Speaking the Dream

A few years ago in 2022, I spoke about my experiences with being poor, having low wages, and food insecurity at the March on Washington Poor People’s Campaign in DC with my mother. This is the transcribed version of my speech. I wanted to include it in this blog because it is a time I felt empowered to use my voice about my experience growing up in a poor household. The way I grew up influences how I look at the American Dream, the American government, and its involvement in welfare. 

My Transcript

Hatso, I am Kateri Daffron from Oklahoma. I’ve experienced and lived in an impoverished community all my life. I grew up in Anadarko, Oklahoma where there are jobs that lack the guarantee of living wages. This caused my family to experience food insecurity, job instability, and poverty. In one of the most successful countries in the world, we are barely getting by. Although I have moved away, I am still in poverty. I can’t leave poverty. I am 17, a child, and yet the country has already failed me. This is wrong. I a child, shouldn’t have to worry about whether or not my family is going to be able to pay the rent this month. I shouldn’t have to worry about whether the SNAP benefits will be enough to feed me and my family.
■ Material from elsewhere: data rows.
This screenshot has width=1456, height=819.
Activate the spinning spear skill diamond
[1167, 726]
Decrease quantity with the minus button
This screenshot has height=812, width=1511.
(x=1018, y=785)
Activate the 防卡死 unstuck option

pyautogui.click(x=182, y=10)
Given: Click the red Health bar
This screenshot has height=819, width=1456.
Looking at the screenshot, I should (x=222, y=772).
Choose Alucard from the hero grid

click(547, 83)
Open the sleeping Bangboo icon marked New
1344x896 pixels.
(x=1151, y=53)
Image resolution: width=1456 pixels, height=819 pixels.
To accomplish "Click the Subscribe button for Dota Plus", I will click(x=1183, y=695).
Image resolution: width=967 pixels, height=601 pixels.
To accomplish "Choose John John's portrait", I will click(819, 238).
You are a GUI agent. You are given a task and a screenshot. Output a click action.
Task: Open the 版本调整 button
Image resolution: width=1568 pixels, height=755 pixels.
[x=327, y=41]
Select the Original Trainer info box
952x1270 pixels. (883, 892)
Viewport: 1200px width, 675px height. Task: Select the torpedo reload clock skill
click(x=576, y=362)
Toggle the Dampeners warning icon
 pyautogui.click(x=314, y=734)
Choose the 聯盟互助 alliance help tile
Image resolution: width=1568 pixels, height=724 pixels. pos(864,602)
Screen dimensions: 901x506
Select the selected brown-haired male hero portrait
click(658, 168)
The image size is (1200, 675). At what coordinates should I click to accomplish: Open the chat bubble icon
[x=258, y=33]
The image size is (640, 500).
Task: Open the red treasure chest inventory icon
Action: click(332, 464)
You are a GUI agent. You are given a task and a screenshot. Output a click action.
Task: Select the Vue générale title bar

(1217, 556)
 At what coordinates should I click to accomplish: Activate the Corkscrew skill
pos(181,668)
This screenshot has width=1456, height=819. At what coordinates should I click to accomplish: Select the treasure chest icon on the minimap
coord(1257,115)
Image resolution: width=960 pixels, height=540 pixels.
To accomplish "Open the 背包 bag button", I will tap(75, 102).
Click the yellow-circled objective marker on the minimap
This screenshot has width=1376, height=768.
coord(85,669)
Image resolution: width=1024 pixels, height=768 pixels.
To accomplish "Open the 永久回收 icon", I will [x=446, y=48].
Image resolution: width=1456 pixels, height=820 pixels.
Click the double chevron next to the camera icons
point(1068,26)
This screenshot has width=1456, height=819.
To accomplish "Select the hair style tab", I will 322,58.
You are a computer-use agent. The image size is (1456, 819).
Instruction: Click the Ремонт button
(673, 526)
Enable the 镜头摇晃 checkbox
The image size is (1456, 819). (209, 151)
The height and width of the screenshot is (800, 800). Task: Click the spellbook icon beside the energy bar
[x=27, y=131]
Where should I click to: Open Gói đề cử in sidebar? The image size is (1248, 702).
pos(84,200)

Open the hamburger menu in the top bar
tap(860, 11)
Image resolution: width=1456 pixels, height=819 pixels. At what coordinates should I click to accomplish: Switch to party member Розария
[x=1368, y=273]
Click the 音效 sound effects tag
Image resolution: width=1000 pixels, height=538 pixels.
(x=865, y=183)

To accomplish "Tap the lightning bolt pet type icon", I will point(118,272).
I am not old enough to vote, yet I am one of the many teenagers experiencing this justice. I shouldn’t be the one to have to carry this burden. How do you expect me to contribute to your American Dream when I don’t even know if I will have a home next week? I don’t want handouts. I want a fair and equal shot and until then, we won’t be silenced anymore. 

Although I felt vulnerable delivering this speech in front of thousands of strangers, I felt empowered and heard on that stage, because I knew many people could relate to my experience. At this point, I had not had many public speaking experiences outside of clubs and school. I believed that the American Dream was a collective dream, a standard of how average Americans are expected to live. Additionally, I wanted to use my voice about poverty to call for economic equity. My experiences shapes how I think about the American Dream, that not everyone achieves the American Dream due to systemic equality and history of oppression of groups of people. I intend to keep using my voice about economic inequality and the importance of equity and justice as the solution by learning about the American Dream and how others fit into it.